Da li' in poi siamo in un altro terreno.
Pero' tornando al dato iniziale: la retina funziona sulla base della
luce che riceve, e questa e' completamente descritta dandone
caratteristiche quantitative come intensita' e composizione spettrale.
Tutto quello che accade dopo dipende da questi dati, che se vuoi
possiamo chiamare "primari".
Avevo criticato l'uso del termine "disposizione" perche' secondo me c'e'
qualcosa di piu' determinato. Se in un occhio arriva radiazione
monocromatica di 700 nm (nanometri) posso scommettere che il
proprietario di quell'occhio vedra' una luce rossa; se arriva di 500 nm
vedra' verde; e posso anche dire con ottima approssimazione che cosa
vedra' se gli arriva una luce di composizione spettrale piu' complicata.

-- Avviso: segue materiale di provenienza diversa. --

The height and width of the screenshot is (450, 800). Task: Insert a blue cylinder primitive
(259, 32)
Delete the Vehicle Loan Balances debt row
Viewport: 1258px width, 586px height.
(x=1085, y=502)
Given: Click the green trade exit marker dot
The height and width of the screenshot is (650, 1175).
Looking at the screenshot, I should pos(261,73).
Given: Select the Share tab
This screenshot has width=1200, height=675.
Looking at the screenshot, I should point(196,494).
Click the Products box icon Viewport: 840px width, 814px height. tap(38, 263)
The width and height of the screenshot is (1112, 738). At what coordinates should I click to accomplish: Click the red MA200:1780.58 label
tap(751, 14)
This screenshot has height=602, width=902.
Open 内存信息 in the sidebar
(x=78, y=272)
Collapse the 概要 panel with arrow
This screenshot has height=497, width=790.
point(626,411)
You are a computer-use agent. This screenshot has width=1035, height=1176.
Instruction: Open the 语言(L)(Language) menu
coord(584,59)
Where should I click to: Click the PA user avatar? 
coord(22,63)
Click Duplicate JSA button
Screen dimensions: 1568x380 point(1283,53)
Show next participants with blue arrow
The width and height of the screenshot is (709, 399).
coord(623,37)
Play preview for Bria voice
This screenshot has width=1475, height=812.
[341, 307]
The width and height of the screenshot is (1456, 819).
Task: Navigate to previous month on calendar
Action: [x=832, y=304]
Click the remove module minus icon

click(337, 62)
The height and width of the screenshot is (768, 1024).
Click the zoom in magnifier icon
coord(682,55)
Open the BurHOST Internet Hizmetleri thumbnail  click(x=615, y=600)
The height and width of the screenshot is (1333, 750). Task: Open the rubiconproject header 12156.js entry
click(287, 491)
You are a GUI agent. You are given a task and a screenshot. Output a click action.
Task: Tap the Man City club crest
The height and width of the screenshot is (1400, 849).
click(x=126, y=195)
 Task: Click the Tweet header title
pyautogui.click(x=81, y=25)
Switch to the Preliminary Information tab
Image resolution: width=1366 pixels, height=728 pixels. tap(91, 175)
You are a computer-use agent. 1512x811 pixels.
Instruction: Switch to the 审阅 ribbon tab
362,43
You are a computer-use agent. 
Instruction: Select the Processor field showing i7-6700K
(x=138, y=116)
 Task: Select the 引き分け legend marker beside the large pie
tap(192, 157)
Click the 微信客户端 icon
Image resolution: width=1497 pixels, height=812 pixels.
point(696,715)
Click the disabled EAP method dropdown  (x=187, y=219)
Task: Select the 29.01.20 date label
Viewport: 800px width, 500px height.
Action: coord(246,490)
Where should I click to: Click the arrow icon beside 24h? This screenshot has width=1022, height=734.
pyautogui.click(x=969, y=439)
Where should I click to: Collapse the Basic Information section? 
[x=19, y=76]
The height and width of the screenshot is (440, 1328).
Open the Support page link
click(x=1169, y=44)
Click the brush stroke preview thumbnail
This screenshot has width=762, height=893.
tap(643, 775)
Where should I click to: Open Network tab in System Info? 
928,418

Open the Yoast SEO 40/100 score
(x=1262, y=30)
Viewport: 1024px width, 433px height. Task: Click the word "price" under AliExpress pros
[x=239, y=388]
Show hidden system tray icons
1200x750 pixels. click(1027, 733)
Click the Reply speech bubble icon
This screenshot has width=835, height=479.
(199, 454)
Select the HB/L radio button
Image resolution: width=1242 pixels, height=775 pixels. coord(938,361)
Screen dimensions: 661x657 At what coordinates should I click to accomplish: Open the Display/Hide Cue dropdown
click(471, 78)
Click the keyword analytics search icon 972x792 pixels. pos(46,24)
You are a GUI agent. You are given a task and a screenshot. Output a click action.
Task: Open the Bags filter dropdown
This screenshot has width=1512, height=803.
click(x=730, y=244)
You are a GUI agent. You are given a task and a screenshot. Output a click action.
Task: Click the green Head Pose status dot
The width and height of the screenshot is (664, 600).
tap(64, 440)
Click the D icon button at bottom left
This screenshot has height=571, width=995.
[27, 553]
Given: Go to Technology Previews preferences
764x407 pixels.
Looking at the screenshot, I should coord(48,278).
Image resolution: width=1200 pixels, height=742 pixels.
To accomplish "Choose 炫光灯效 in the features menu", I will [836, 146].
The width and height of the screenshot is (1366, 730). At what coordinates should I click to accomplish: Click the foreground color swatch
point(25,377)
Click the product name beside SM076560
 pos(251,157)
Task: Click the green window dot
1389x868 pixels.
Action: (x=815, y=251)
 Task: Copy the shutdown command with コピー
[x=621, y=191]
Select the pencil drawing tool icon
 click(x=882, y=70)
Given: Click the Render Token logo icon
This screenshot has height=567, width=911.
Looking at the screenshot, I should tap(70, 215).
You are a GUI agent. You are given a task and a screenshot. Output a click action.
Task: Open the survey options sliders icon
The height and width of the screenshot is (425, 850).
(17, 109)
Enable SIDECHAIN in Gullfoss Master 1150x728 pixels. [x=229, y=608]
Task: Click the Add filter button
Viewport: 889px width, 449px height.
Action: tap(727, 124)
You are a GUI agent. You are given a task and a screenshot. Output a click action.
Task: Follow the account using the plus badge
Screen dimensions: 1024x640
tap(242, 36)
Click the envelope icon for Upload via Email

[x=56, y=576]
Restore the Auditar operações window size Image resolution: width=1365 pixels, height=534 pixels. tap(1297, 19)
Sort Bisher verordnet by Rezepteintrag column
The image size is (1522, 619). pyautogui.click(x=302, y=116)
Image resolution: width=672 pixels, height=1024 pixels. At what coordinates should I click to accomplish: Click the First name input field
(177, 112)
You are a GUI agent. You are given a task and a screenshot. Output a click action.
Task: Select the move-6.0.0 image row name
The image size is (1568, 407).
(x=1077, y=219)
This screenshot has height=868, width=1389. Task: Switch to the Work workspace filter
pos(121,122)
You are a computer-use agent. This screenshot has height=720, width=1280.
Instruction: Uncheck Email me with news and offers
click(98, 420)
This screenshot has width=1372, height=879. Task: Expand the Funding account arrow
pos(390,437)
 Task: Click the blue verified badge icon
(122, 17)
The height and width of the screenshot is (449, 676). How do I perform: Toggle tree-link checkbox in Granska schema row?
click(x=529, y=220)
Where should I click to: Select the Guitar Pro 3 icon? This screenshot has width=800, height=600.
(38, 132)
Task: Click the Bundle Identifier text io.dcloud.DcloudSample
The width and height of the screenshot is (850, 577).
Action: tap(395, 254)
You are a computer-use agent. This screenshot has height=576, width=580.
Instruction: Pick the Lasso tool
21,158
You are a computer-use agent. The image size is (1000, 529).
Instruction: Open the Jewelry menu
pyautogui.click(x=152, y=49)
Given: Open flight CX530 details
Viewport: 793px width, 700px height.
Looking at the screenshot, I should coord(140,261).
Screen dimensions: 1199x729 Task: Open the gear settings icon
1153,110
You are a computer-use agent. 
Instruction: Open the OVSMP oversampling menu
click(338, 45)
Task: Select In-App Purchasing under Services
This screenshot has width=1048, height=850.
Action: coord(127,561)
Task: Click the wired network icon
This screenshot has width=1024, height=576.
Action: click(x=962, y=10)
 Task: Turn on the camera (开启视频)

Pero' non e' tutto cosi' semplice: per es. la luce del giorno cambia
molto, come composizione spettrale, a seconda che il cielo sia sereno o
coperto; che sia mezzogiorno o il tramonto; eppure le foglie degli
alberi le vedo sempre verdi...
Non so se ho risposto alla domanda, ma continuero' volentieri la
discussione, se lo desideri.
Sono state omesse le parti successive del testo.